Charles Haslewood Shannon (1863 – 1937) was English artist noted for his portraits which can now be found in important collections like The Tate and The National Portrait Gallery in London.

Shannon attended the Guilds of London Art School (formerly Lambeth School of Art) and was influenced by his lifelong partner Charles de Sousy Ricketts (1866 –1931) and the painters of the Venetian Renaissance. His portraits are marked by a classic sense of style.

Shannon became disabled in 1928 after a fall while hanging a picture, and the neurological damage caused by amnesia ended his career. He was cared for by his partner.



Lilah McCarthy, 1922 by Shannon

Ricketts was his equal, and if not as skilled at portraiture, maybe even more versatile than his partner. He worked as an painter, illustrator, writer and printer, book designer and typographer, and in the theatre as a set and costume designer.
Ricketts was born in Geneva to a French mother and an English father. He grew up mainly in France and Italy. He met Shannon when they were both students at Guilds of London Art School in 1882.
Together, the two artists founded The Dial, a magazine, which had five issues from 1889 to 1897, and Vale Press, named after their house, The Vale, in Chelsea, London.

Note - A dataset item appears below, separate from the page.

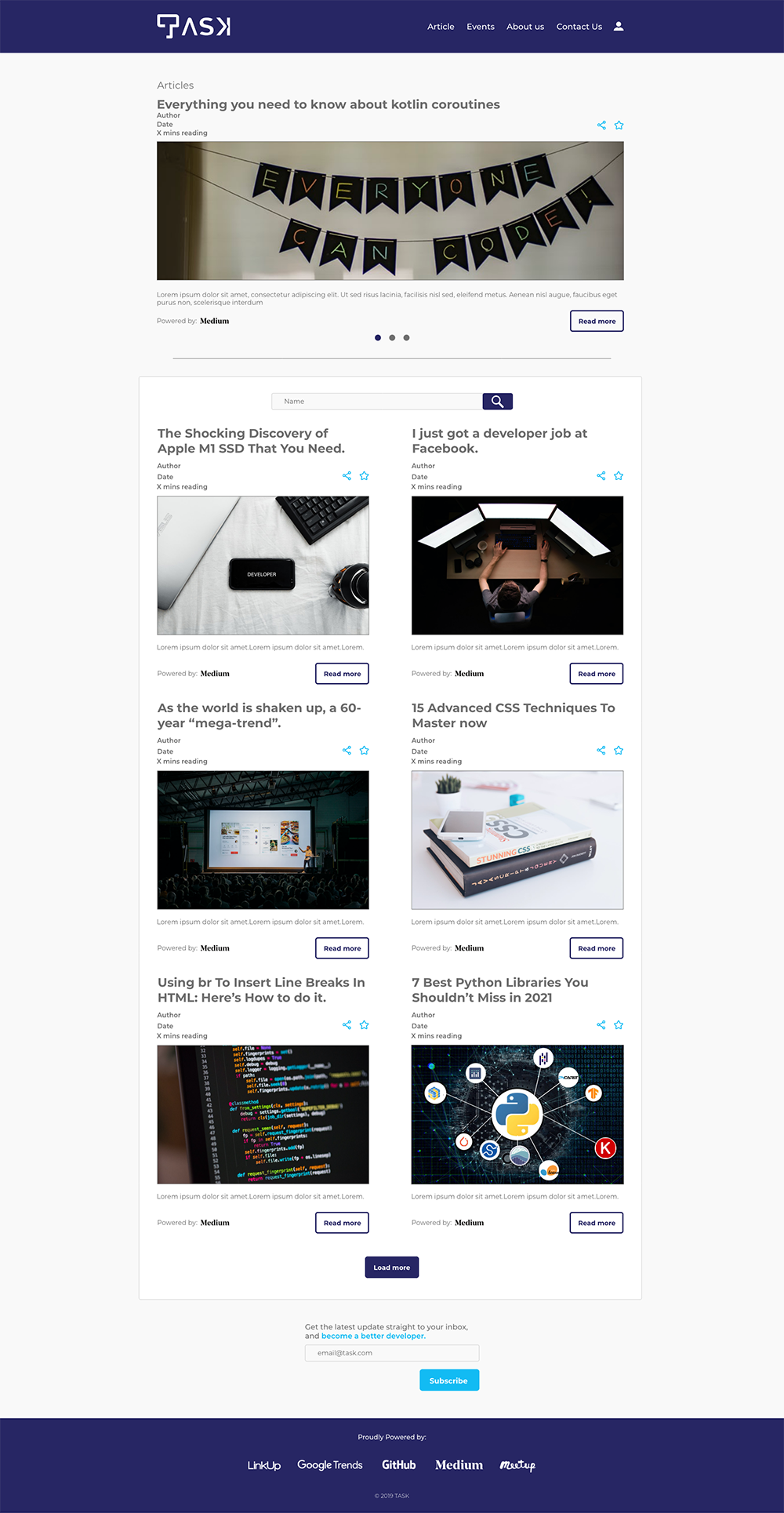Image resolution: width=784 pixels, height=1513 pixels.
Task: Open the Events menu item
Action: (x=481, y=27)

The portrait (above ) of Ricketts by Shannon was painted two years after they started the press. It shows Rickettes slightly tentative in character. He liked it “...precisely because it shows him turning away from the 20th century to think only of the 15th“. It is labelled on the back “The Man in an Inverness Cloak”, but don’t try and touch it at the National Portrait Gallery!
Ricketts was one of two well-known illustrators of Oscar Wilde‘s work, along with Aubrey Beardsley (1872 -1898) who worked on Wilde’s Salomé. Ricketts and Shannon were friends and supporters of Wilde, whom Ricketts painted as Clouet, the hero of Wilde’s short story, The Portrait Of Mr. W. H.



It was in the work at the Vale Press that Ricketts found his talents best used. A total of about 75 books were produced, including a complete Shakespeare in 39 volumes, before their special type fonts were accidently destroyed.
Ricketts also wrote about art, was a collector, and a member of the Royal Academy and also a member of the International Society of Sculptors, Painters and Engravers.

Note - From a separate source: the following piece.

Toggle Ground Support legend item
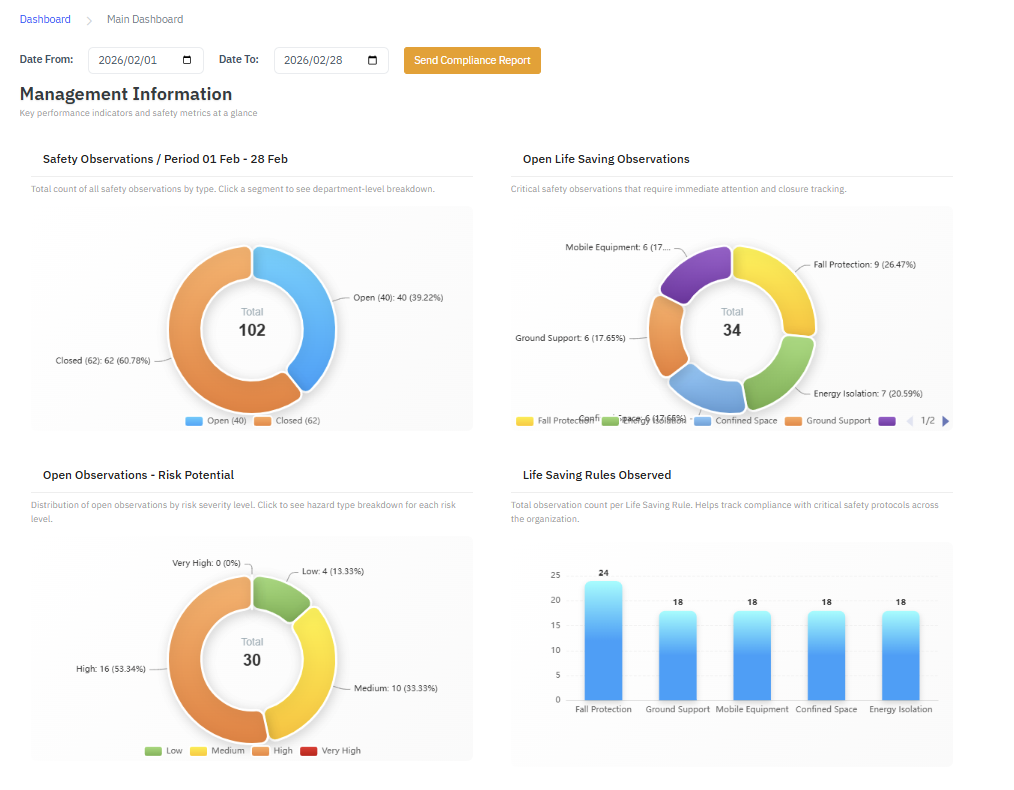click(x=828, y=421)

Ricketts also wrote on art, was a collector, and was elected an Associate of the Royal Academy in 1922 and a full member in 1928. In 1929 he was appointed a member of the Royal Fine Arts Commission.
Ricketts was a celebrated, sought-after designer for the stage. Plays he designed costumes and/or sets included Wilde’s Salome (1906), George Bernard Shaw‘s The Dark Lady (1910) and Saint Joan (1924), and Gilbert and Sullivan’s The Gondoliers and The Mikado for the D’Oyly Carte Company in the 1920s.

The couple in a lithograph by William Rothenstein, 1897
Shannon and Ricketts were a couple for nearly 50 years. Their ashes are buried together near Lake Maggiore in Switzerland.